> **What to work on**
Write out exactly the lines from the one containing "This screenshot has" through the last line of the records below, both included, and leave out any pictures.

> **Supplied data**
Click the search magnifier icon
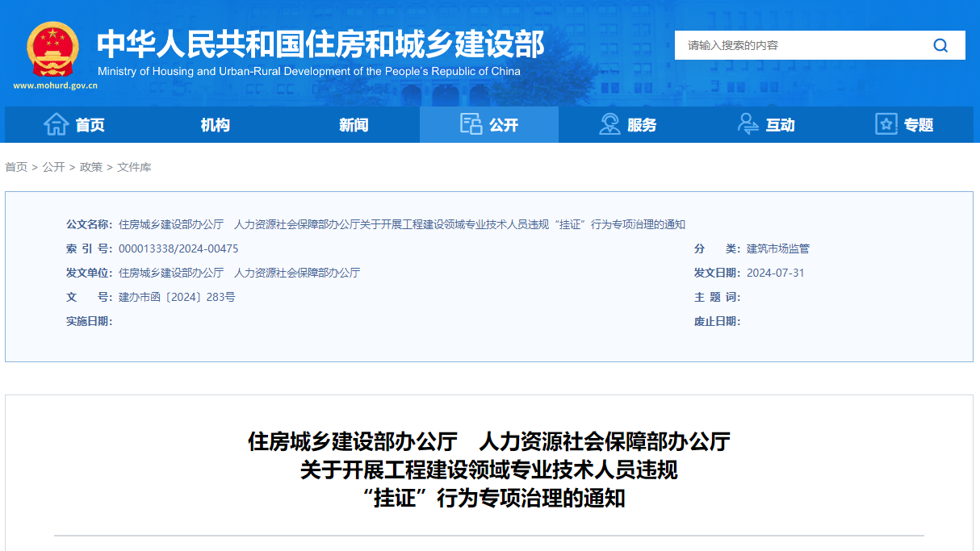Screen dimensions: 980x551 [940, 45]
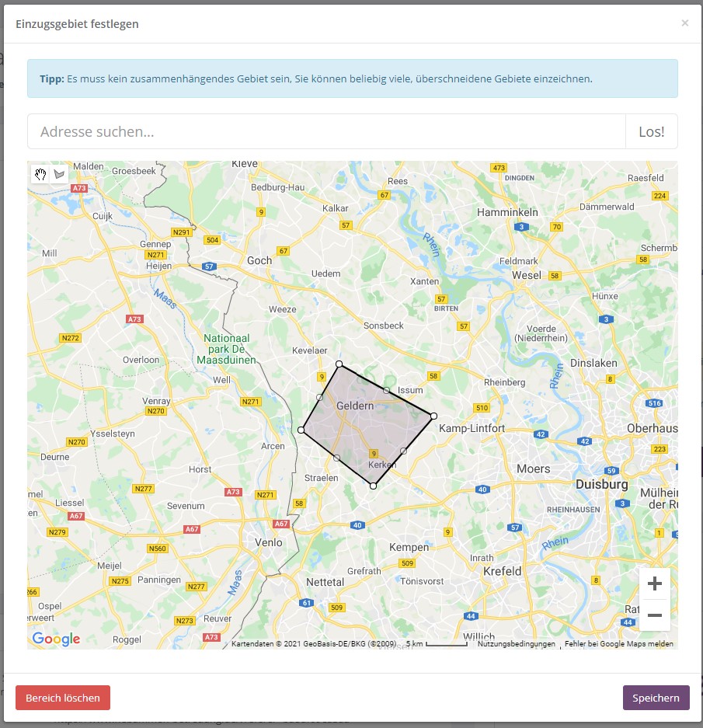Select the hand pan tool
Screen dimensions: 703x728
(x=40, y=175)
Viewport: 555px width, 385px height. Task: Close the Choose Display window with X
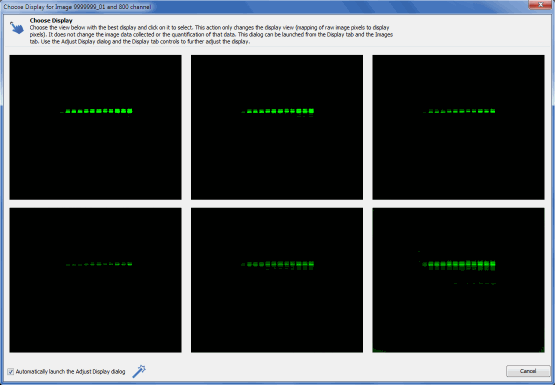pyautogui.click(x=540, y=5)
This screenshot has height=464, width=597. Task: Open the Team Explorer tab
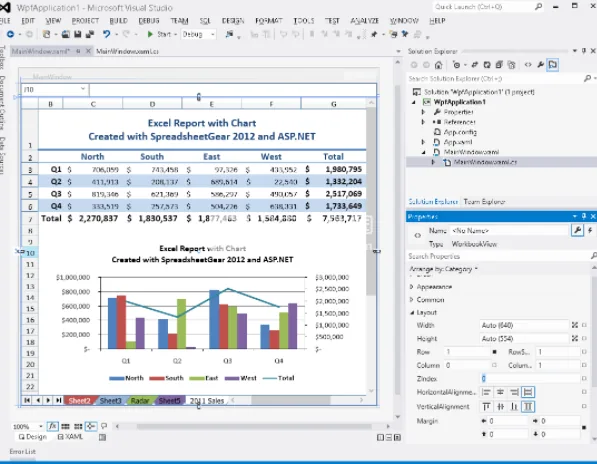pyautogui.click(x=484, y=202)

> **Output of the task**
This screenshot has height=464, width=597. Task: Open the Team Explorer tab
pyautogui.click(x=484, y=202)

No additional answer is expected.